I suppose sqlite should be SQLite, but more importantly, I guess pragmas are explained on-demand?
That might be the safer path…
I fretted a bit over the Dockerfile PR and double ampersand potential sh short-circuit, but fine for now.
Thanks so much for pushing a step closer to a Canary. Does this mean Mac can no longer .zip-install?
I thought it used to be that all the installers started from the .zip file, but now Mac needs another build?
Edited my previous post as per your remarks, thanks.
Not sure what you mean by ‘explained on-demand’. Changelog is not the place to documentation IMO, do you really want to explain how it’s managed here ?
I tested the Dockerfile change by sligthly editing the build-images.sh (removed the multiplatform capability, removed the ‘rm’ of the build at the end, and changed the output from ‘image, push’ to docker. So I tested the generated image locally, both with and without the fix and verified the change in the output of the csharp command in the resulting container.
About Mac, the change in the build-release.sh file (PR #4916) has been done to address this problem by generating the final output including all relevant toolkits in the TrayIcon executable. I tested that it was effective by running it with the --help option on the Mac Github build machine, and verified that on a Linux computer the tray icon works (in this case --help returns Winforms, Gtk and Cocoa) and also on a Win10 computer (in this case --help returns Winforms and Cocoa). So the TrayIcon should work on a Mac (unless somehow the library is not available on the project owner’s computer - but the build script will stop in this case so this should be detected before shipping an invalid release - if it happens we shall see - fingers crossed and all that).
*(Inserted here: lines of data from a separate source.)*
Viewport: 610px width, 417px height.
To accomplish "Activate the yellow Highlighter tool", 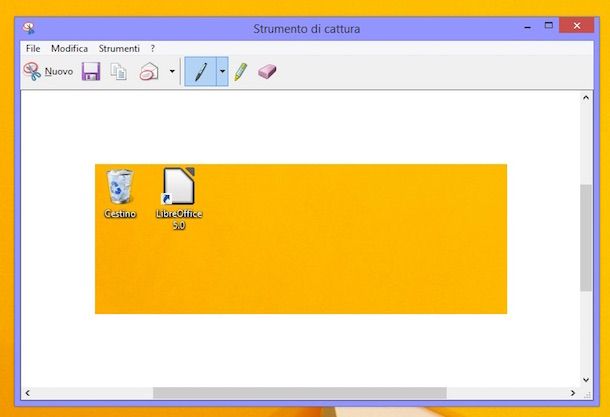I will click(x=240, y=72).
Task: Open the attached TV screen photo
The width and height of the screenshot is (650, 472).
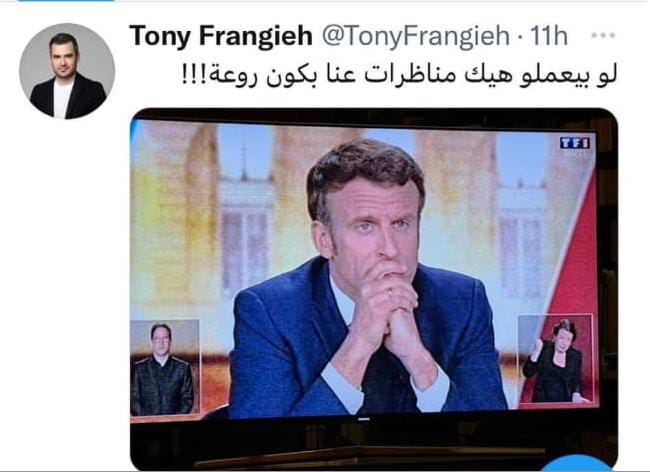Action: click(x=374, y=289)
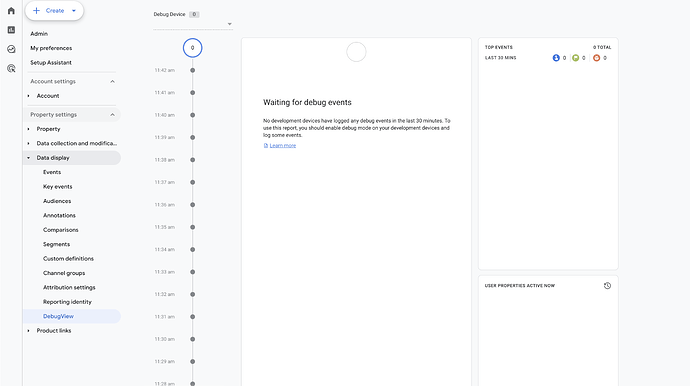
Task: Collapse the Property settings section
Action: pyautogui.click(x=112, y=114)
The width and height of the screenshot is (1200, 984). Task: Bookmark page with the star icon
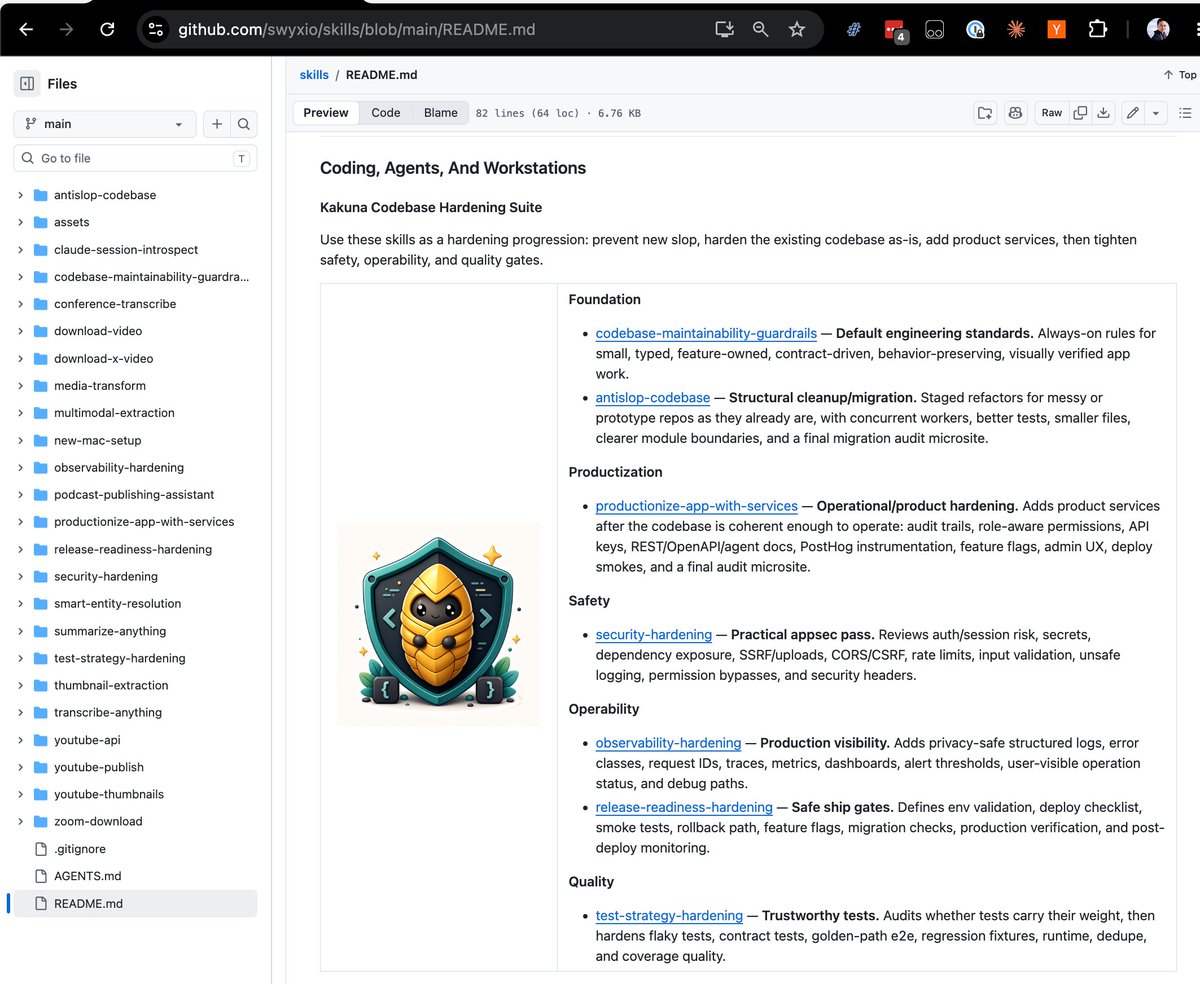tap(797, 30)
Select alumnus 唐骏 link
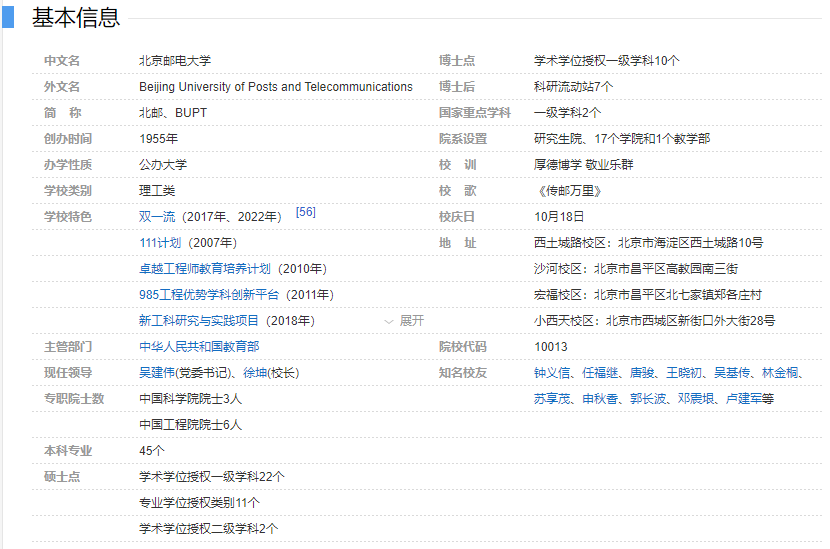The height and width of the screenshot is (549, 830). (642, 373)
It all means that a full build can only be done on a Mac, too. But it was already the case anyway.
It’s not ideal. A full explanation would be rather lengthy. We also have little specific advice for it yet.
On-demand meant in forum or issues, as needed, by a person leading some change or experiment.
If preference is the manual, there’s a maintainer shortage. It’s many years behind on some things…
You could probably get write permission to other things like manual, for similar plan to product code.
Generally I worry more about trying to get docs prepared for Beta when code hits bigger distribution.
I forget if a Beta is now ASAP. Is it hoped Canary testers try pragma out? If so, how are they guided?
IIRC we were heading for the long-awaited Beta, but making some other PRs catch Beta after, right?